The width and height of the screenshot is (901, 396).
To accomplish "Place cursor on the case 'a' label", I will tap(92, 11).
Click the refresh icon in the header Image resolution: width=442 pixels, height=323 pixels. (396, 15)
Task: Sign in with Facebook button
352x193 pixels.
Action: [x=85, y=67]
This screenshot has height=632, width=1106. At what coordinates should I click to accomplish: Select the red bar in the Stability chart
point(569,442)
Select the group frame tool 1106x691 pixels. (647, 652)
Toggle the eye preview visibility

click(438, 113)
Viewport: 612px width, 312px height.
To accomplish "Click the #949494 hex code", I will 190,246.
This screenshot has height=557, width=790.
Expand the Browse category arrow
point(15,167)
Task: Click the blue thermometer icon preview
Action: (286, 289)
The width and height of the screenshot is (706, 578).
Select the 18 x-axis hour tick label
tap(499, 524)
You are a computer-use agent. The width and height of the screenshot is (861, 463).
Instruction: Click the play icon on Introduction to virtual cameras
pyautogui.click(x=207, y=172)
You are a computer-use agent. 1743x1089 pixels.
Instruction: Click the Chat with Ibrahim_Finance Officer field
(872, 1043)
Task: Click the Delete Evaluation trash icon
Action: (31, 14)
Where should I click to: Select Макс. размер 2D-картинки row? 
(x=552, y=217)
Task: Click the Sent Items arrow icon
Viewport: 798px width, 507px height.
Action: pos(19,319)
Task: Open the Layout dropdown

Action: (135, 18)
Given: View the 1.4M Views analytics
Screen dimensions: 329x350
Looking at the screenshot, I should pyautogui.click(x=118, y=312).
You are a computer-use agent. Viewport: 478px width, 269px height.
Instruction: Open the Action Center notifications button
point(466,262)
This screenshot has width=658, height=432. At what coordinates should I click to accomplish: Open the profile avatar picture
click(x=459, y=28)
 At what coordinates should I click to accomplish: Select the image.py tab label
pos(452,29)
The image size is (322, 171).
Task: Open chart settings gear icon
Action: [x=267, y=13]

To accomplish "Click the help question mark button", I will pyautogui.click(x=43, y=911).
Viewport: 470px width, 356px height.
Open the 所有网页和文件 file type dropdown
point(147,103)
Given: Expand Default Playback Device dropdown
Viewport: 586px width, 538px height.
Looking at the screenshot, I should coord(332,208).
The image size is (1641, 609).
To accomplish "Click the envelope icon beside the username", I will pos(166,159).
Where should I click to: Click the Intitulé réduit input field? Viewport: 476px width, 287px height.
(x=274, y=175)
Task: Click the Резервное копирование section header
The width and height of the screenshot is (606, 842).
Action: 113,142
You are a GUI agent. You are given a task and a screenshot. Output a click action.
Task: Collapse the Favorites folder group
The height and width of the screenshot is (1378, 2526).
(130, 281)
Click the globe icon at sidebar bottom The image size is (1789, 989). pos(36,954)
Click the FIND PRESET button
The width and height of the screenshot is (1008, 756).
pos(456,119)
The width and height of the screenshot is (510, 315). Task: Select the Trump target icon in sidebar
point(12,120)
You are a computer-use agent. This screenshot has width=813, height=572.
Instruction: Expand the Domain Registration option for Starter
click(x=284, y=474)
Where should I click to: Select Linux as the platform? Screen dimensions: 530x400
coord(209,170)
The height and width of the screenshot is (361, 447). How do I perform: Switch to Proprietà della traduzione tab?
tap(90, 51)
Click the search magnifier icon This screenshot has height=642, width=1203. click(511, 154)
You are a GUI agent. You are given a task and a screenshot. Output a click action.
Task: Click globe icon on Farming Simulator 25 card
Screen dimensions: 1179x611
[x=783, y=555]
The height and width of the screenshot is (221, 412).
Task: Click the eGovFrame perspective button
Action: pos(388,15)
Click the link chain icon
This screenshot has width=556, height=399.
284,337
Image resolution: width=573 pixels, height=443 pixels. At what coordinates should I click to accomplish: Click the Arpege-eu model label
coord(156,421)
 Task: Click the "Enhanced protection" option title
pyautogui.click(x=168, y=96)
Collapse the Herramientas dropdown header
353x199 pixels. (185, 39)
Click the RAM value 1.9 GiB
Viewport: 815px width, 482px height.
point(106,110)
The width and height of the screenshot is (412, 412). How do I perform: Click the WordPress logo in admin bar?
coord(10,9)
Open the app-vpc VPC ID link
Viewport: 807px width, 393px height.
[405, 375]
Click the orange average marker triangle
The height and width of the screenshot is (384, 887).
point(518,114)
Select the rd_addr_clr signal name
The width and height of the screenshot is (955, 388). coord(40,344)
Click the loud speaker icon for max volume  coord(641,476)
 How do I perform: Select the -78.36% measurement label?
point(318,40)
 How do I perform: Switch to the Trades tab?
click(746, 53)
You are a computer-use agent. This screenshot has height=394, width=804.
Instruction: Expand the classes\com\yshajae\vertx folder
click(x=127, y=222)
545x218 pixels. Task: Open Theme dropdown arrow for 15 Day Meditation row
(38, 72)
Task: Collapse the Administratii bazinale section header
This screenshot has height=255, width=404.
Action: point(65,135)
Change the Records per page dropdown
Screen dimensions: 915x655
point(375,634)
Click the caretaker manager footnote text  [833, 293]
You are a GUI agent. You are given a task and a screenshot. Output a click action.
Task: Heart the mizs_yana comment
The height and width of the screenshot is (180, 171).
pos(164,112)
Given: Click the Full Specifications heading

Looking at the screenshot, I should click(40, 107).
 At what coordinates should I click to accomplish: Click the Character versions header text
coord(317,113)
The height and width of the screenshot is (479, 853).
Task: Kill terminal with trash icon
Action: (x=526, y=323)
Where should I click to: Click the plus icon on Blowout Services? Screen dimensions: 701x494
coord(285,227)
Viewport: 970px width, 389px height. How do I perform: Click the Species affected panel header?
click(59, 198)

-------

● **TASK DESCRIPTION**
Lines with "section": copy every one of them from the listing above.

● **RESULT OF THIS TASK**
Task: Click the Резервное копирование section header
Task: Collapse the Administratii bazinale section header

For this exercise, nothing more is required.